THENKUZHAL / MURUKU





INGREDIENTS:

Rice flour                       - 2 Cups
Urad flour                      - 1/2 Cup
Butter                             -  3 Tsp
Asafoetida                      - 1/4 Tsp
Jeera / Cumin seeds or
Sesame seeds                 - 2 Tsp
Salt                                - as needed
Oil                                 - for deep frying

HOW TO MAKE:

In a bowl add rice and urad dhal flour, jeera, asafoetida, needed salt and butter.  Mix well.  Mix well and make a soft dough by adding warm water little by little.  While start mixing the dough heat oil in a deep kadai.


Grease ladle or a small plate with oil and keep it ready.  Fill the muruku press with the dough.  Test oil by dropping a small amount of dough.  If it start rises immediately then you can start making muruku. On a ladle press muruku press and make a circle on it as shown in the below fig.



Drop the muruku from the ladle one by one and you can make 3 to 4 murukus at one time depends on the deep kadai.  Flip it other side once it cooked and cook other side too.

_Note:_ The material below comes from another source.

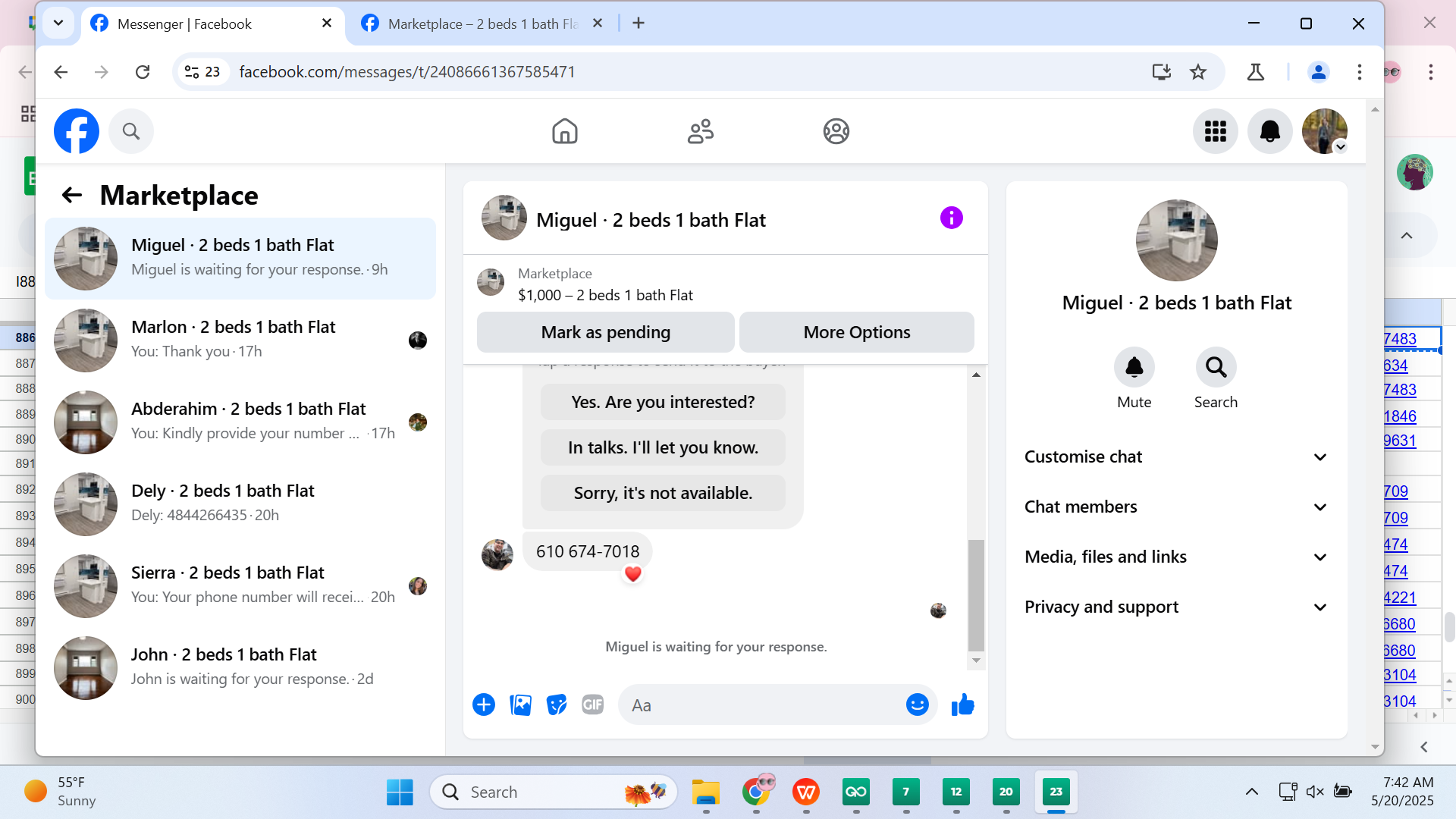Open the notifications bell icon
Image resolution: width=1456 pixels, height=819 pixels.
pyautogui.click(x=1269, y=131)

Drain the murukus on the tissue and allow it to cool.  Store it in airtight container and enjoy the crispy muruku.







TIPS:

Fried gram dhal flour also can be added instead of butter.

Do not forget to add asafoetida, the flavour of asafoetida will give excellent taste.

Mix oil when you are making dough and the muruku will stay longer.

Always heat oil then start to prepare a dough to avoid muruku to get brown in color when frying.  If you want golden brown then mix the dough and keep it ready then heat the oil.